WhatsApp gets 1 month to stop data sharing with Facebook

By BLOOMBERG

LUXEMBOURG • Facebook Inc’s messaging service WhatsApp was given a one month ultimatum by one of Europe’s strictest privacy watchdogs, facing an order to stop sharing user data with its parent without getting the necessary consent.

France’s data protection authority CNIL gave a sharp warning to WhatsApp by issuing a formal notice, criticising it for “insufficiently” cooperating.

The decision comes a year after European Union privacy authorities said they had “serious concerns” about the sharing of WhatsApp user data for purposes that weren’t included in the terms of service and privacy policy when people signed up to the service.

CNIL “decided to make this formal notice public in order to ensure the highest level of transparency on the massive data transfer from WhatsApp to Facebook Inc and thus to alert to the need for individuals concerned to keep their data under control,” the regulator said in a statement on its website on Monday.

Facebook faces regulatory hurdles throughout Europe over a range of privacy issues.

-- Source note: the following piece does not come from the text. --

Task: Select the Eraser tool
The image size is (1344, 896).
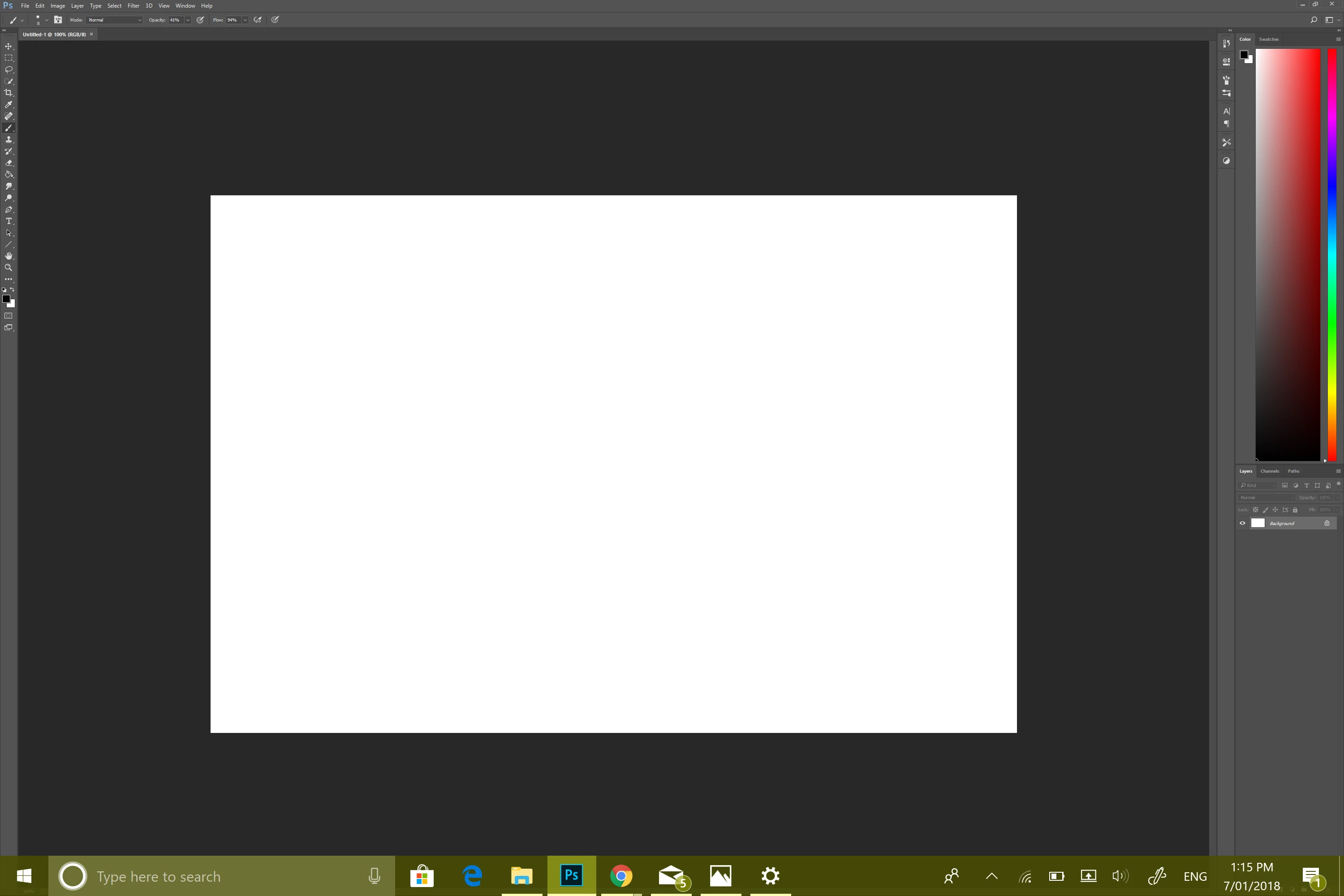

Germany’s Federal Cartel Office in preliminary findings published yesterday criticised Facebook’s data collection practices, saying the company abusively requires users to allow it collect data from web use beyond its site.

Menlo Park, Californiabased Facebook rejected the German authority’s findings as giving an “inaccurate picture”.

WhatsApp said that privacy is very important to it and that “it’s why we collect very little data, and encrypt every message”.